Hi, I’m Kale! Today I want to talk about why I stopped using the relationship status feature on Facebook.

When you practice non-traditional relationships, it’s not unusual to notice how the world around you is focused on the almighty Couple. You constantly bump in to social structures that reinforce that two is the magic number.

From innocuous seeming things like
package vacation deals for two or
invitations extended to you and plus one,
all the way to huge, life affecting things like not being able to bring your Important People to meet your family
or put them on your work benefits.

Growing up in a couple-centric culture, I’d assumed that there was nothing I could do. But lately I’ve been learning to stand up in small ways.

I started questioning those norms, looking at where they exist, asking what they mean in my life.

I started challenging the the defaults, the assumptions, the structures.

I examined the places where hierarchies are socially imposed.

I am still doing it. When I bump into something, I see if there are changes I can make. If there aren’t, I talk to the people around me about how it makes me feel.

Can we dismantle heteronormative stereotypes in one night? No. Can we unlink our OKC profiles so it doesn’t position one relationship above another? Yes.

It’s very much an ongoing process, I can’t imagine ever being finished.

That brings me to a challenging space : Facebook. One thing about Facebook that has put me off for a long time is the Relationship Status setting.

What flows from that status is a whole lot of assumptions made by people who see it.

Those assumptions pop up frequently, in the comments, shared memories, in celebrated anniversaries. All things that reinforced the magic number two.

Of course now you can have Open Relationship, and I’m sure soon, if not already, you’ll be able to link more than one profile.

Another option is to say Open Relationship and leave the other name blank, which could say ‘I am in relationships with an unspecified number of people.’ That is what I did for a while.

Then I began asking what statement does that make? Is the point to make it seem like at least I’m not single? Being single is awesome, it shouldn’t matter if people think I’m single or not.

Does it let my internet friends know that I have Important People? If they know me, they know that already.

For me, regardless of what changes Facebook makes, the relationship status is clinging to a monogamous norm that I don’t want to be a part of any more.

No matter what you set your status as, someone will always be left out. Who do you include?

Person A is the one I’m currently connecting with deeply on an emotional level, but Person B is who I am spending the most time with. Then there is Person C, who I am crazy about, but we don’t sleep together.

Since I don’t subscribe to the idea that sex makes one relationship more important than another one, that doesn’t influence who my Important People are. On top of that, the relationships in my life are always shifting, and what they mean to me is also shifting.

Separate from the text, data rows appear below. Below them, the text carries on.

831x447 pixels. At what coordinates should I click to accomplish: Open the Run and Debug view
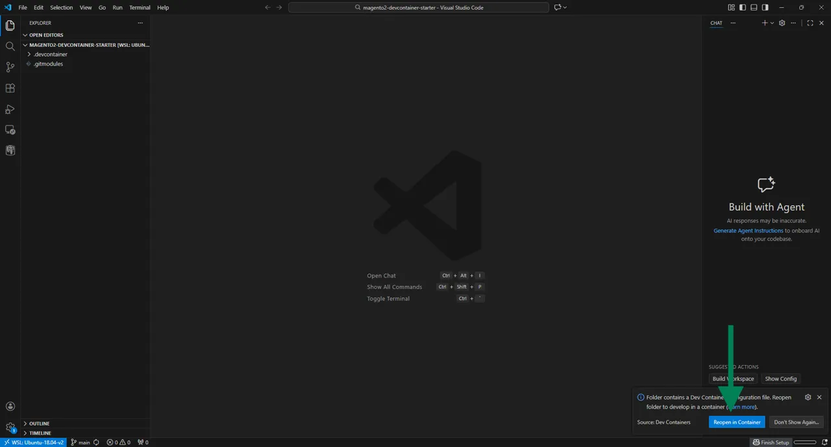10,109
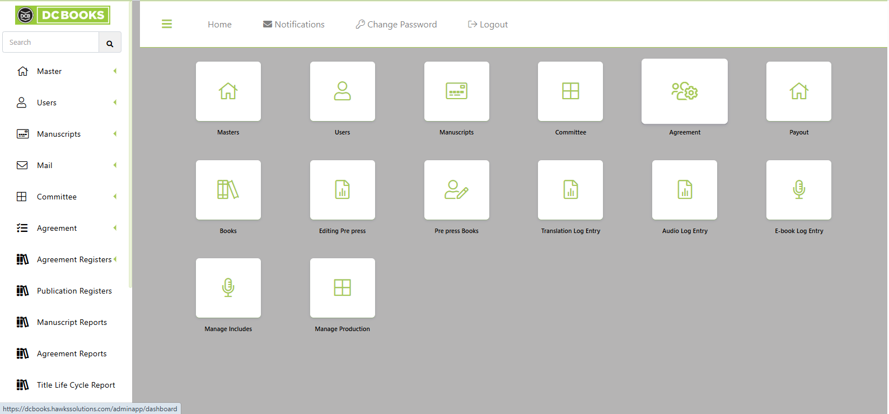This screenshot has width=889, height=414.
Task: Click the Agreement tile with gear icon
Action: coord(684,91)
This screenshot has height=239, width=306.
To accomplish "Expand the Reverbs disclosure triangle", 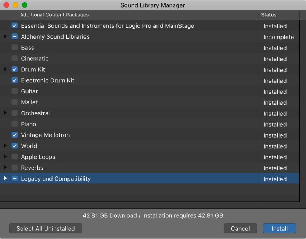I will (5, 168).
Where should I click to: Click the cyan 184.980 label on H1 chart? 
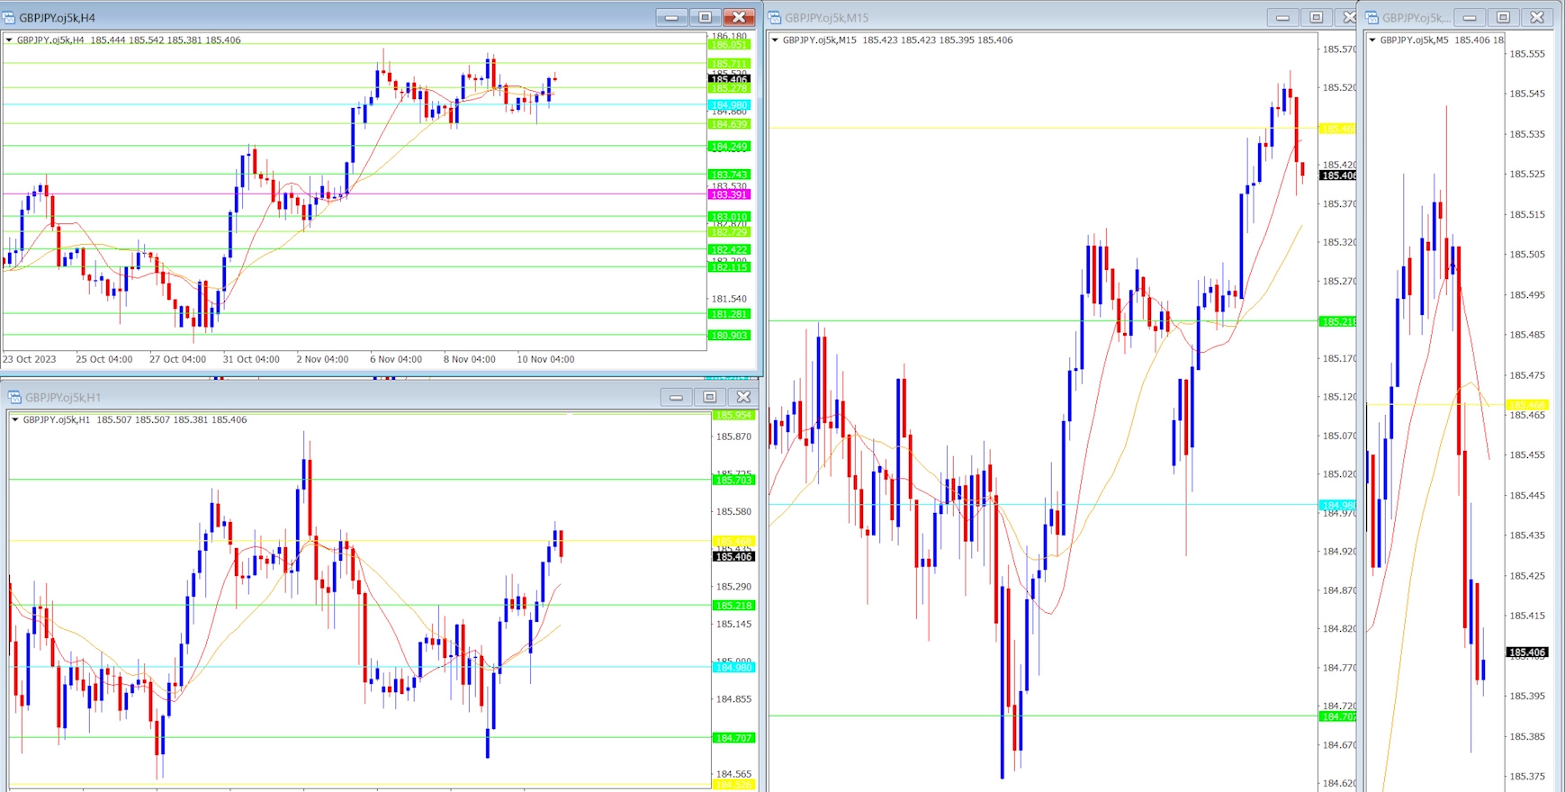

If I link someone to my profile, then a few months later realize I’m not seeing them very often, do I take them off?

Even if I linked five, twenty, fifty people, someone could feel left out. Where does it stop? As soon as I link anyone, I am separating them from everyone else.

Where I landed on all this: I am done with relationship statuses all together. I don’t care if the people in Facebook land know anything about my relationships, about who is important to me.

I care that my Important People know what they mean to me, and I have much better ways of showing them how much I love them than by linking our profiles.

I would love to know how you feel at all this, please post a comment down below or join our Facebook discussion group. And subscribe to my channel and follow my Twitter to get future videos. Thanks for watching, bye!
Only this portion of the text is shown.